Selon Le Figaro, le ministre de l'Economie, François Baroin, a indiqué par écrit que «la mise en oeuvre des propositions du conseil de surveillance faisant l'objet du protocole transactionnel n'appel(ait) pas d'opposition de (sa) part». Personne n'était disponible dans l'immédiat à Bercy pour confirmer ces informations. Areva n'a pas souhaité faire de commentaire.
Areva et Anne Lauvergeon avaient conclu fin 2011 un protocole prévoyant le versement d'une indemnité de départ de 1,06 million d'euros et de 440.000 euros au titre d'une clause de non-concurrence.
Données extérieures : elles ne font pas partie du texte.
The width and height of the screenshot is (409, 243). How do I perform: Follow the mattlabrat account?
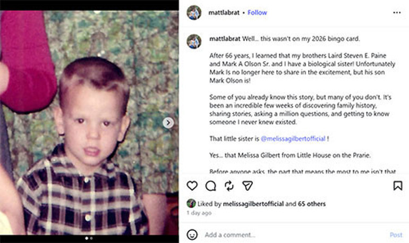257,13
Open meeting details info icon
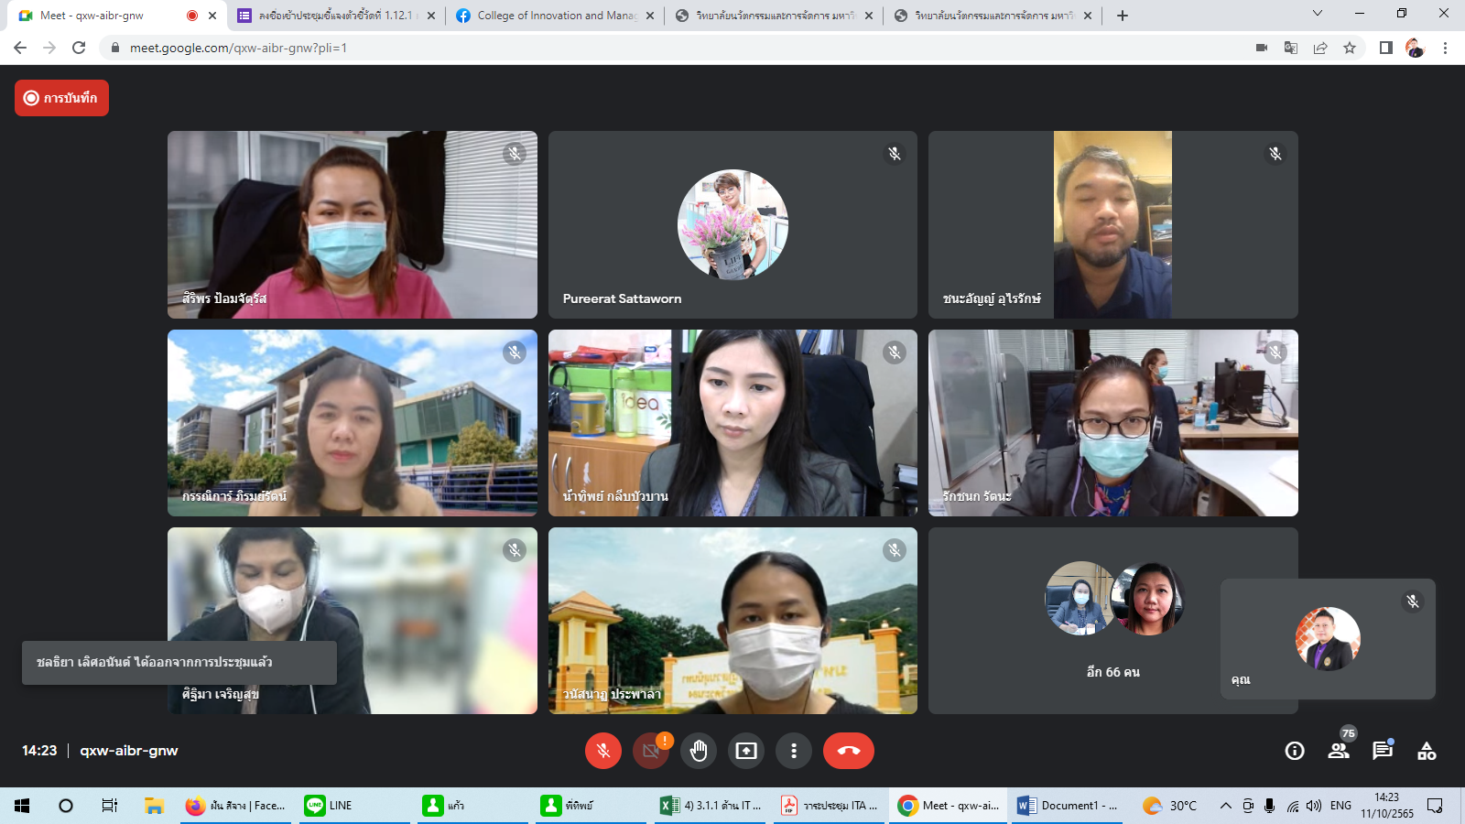The image size is (1465, 824). coord(1295,751)
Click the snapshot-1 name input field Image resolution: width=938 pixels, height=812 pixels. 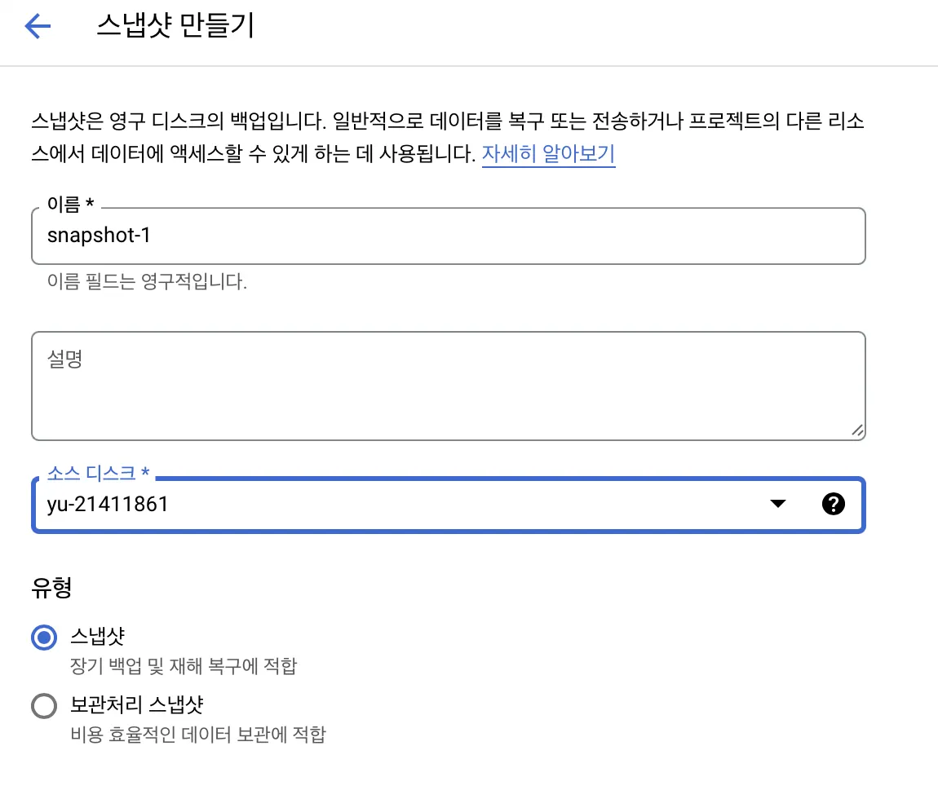point(447,236)
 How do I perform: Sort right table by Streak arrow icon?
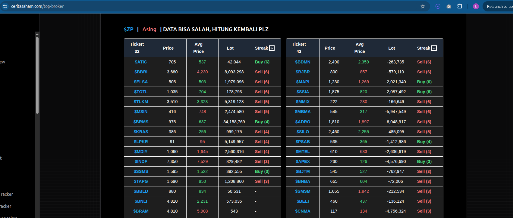click(x=434, y=48)
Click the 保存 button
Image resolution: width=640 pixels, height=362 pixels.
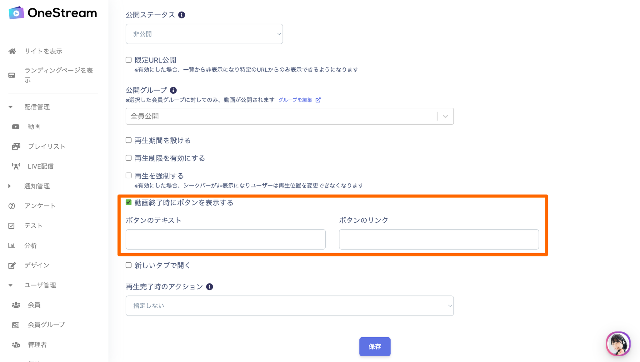(375, 346)
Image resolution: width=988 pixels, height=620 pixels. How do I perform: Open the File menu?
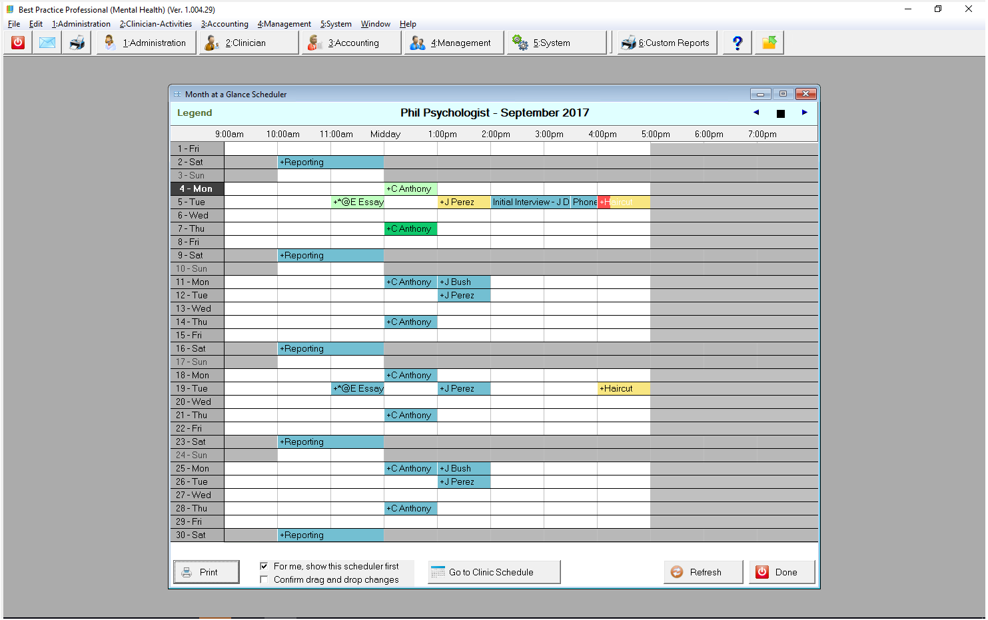pos(14,24)
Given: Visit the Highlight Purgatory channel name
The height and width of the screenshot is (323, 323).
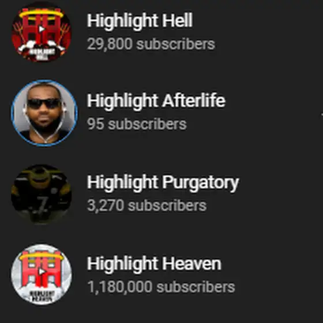Looking at the screenshot, I should point(163,182).
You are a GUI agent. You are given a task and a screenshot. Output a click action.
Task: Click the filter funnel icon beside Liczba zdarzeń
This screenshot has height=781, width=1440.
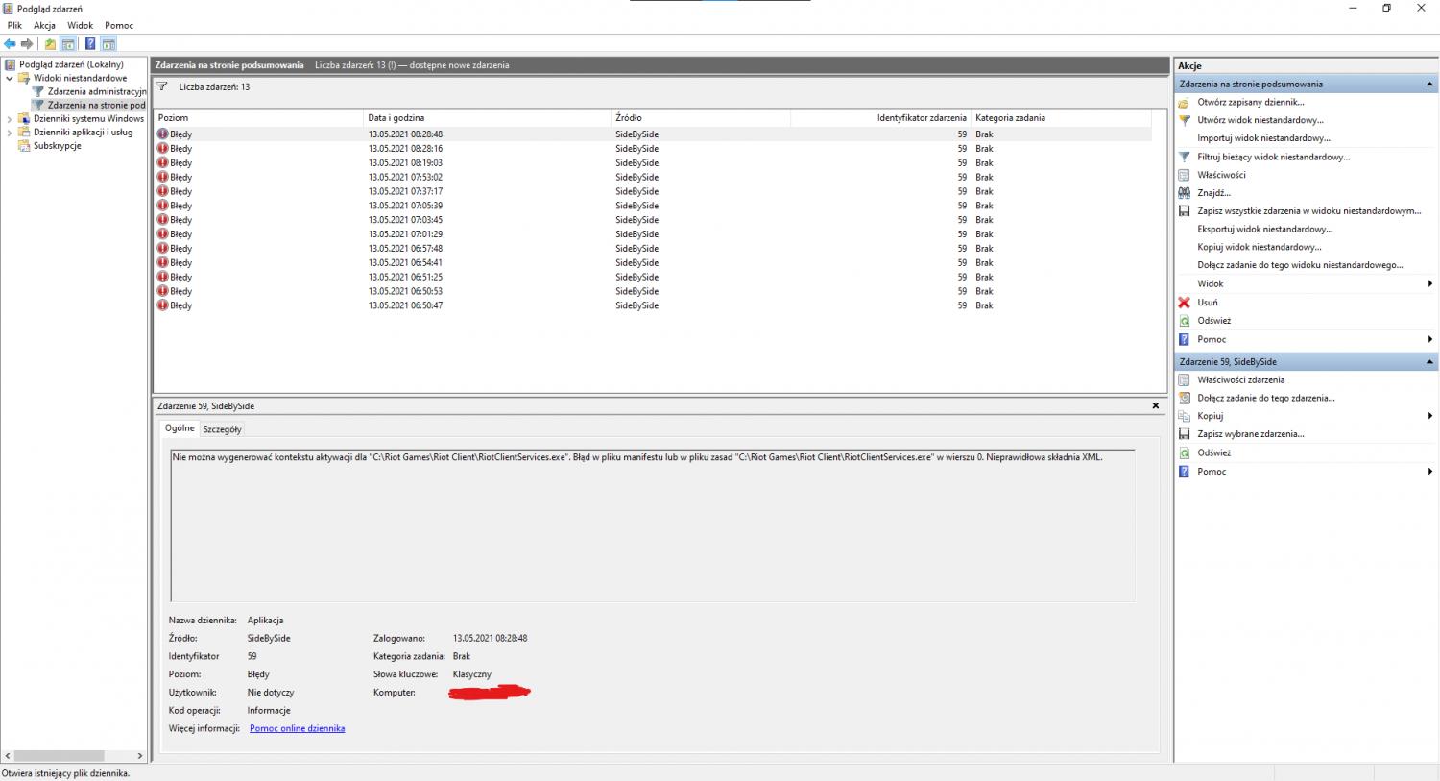[162, 86]
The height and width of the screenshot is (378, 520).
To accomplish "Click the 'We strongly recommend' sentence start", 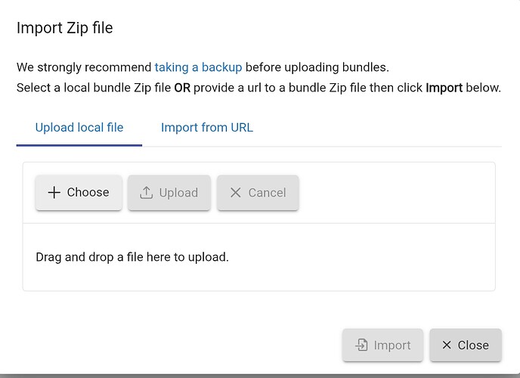I will coord(83,67).
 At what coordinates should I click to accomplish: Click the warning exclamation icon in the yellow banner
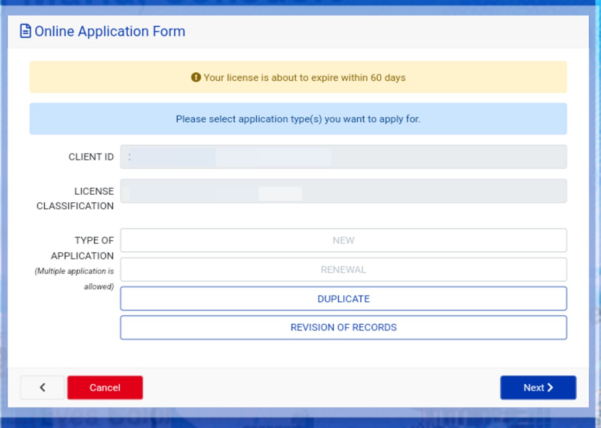(x=196, y=77)
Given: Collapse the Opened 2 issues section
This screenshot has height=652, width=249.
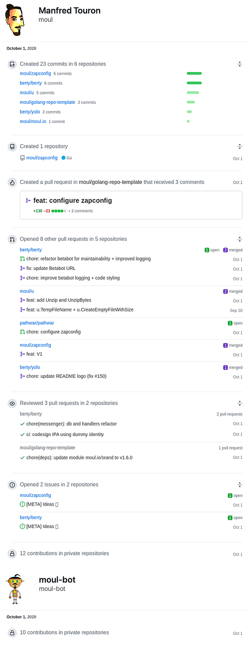Looking at the screenshot, I should pos(240,485).
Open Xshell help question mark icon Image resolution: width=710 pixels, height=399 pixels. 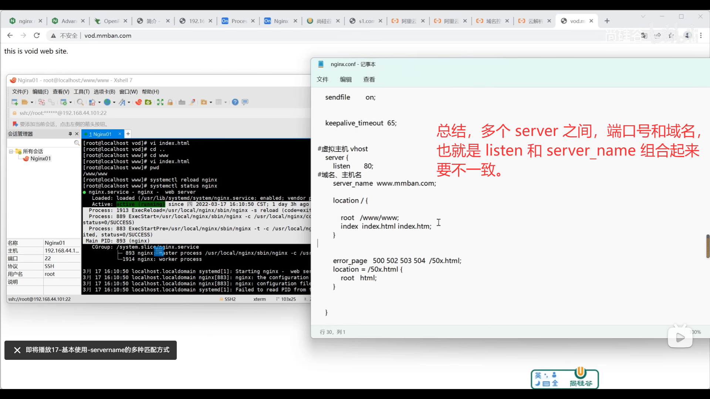point(235,102)
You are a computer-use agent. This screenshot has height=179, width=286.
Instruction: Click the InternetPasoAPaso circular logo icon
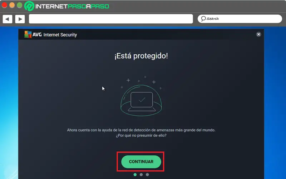tap(29, 6)
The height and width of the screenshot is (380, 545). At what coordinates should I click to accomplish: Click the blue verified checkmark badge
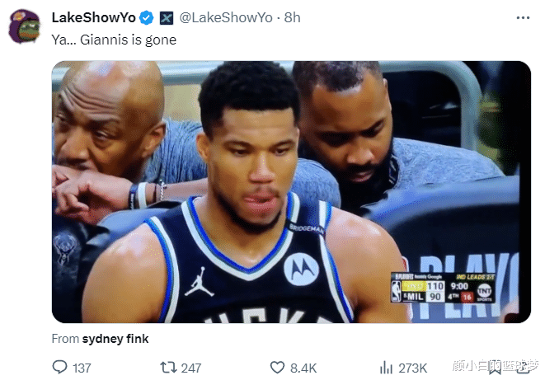click(x=146, y=17)
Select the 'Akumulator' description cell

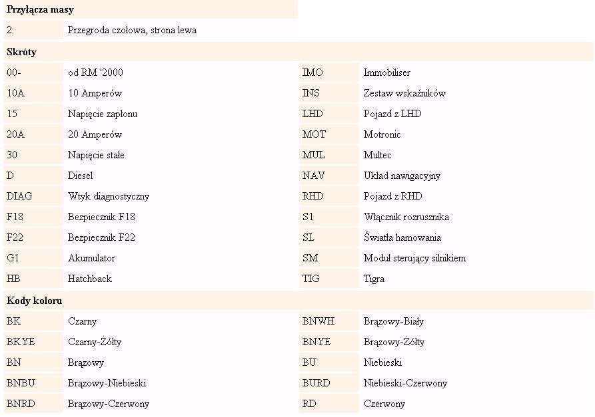[x=91, y=258]
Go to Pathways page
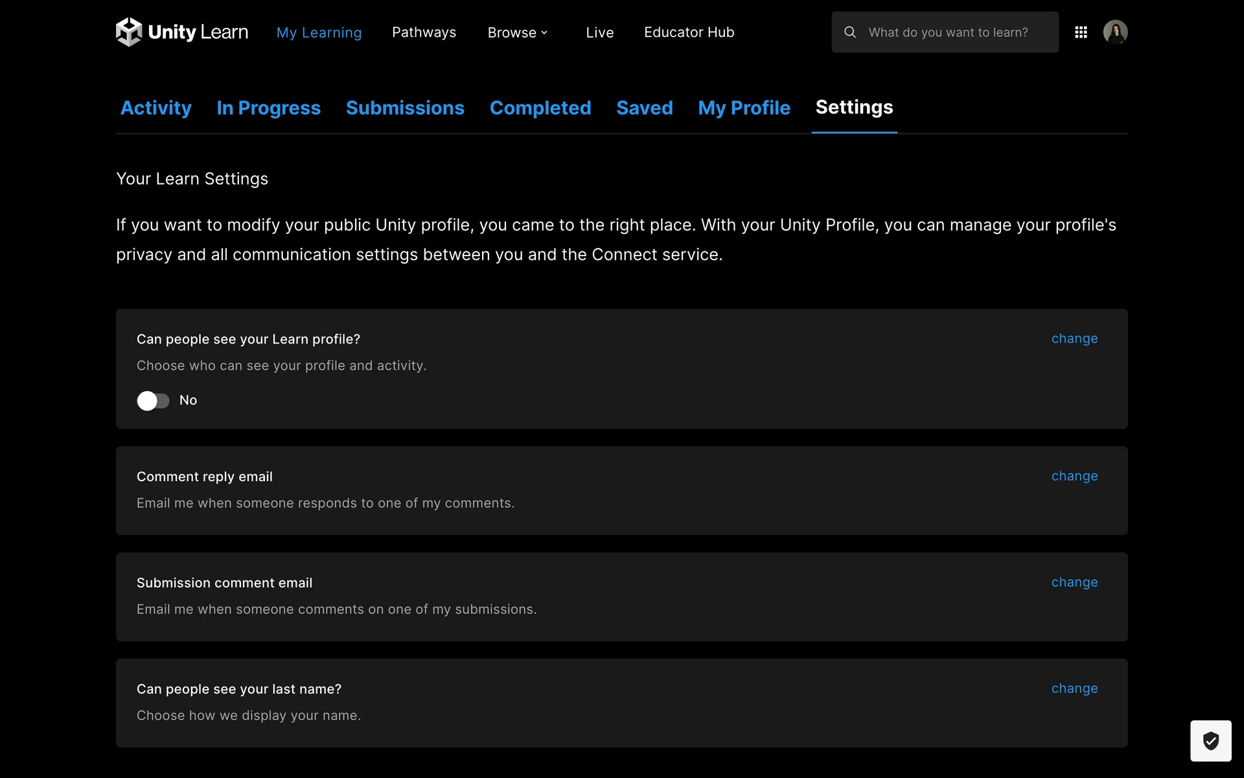 [424, 32]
Mais leurs relations se sont envenimées fin 2011 lorsque la presse a révélé l'existence d'un rapport interne à Areva qui aurait donné lieu à un espionnage présumé du mari d'Anne Lauvergeon, Olivier Fric, visant à déterminer s'il avait bénéficié illégalement du rachat controversé d'Uramin en 2007.
Areva a ensuite fait savoir début 2012 que le versement des indemnités était suspendu aux conclusions d'un audit interne sur Uramin, qui a depuis conclu à un défaut de gouvernance et d'information mais n'a pas révélé d'éléments accréditant les rumeurs de fraude autour de l'opération. Anne Lauvergeon avait été écartée de la direction d'Areva et remplacée par Luc Oursel en juin dernier sur fond de relations tendues avec le patron d'EDF, Henri Proglio, et le président de la République, Nicolas Sarkozy.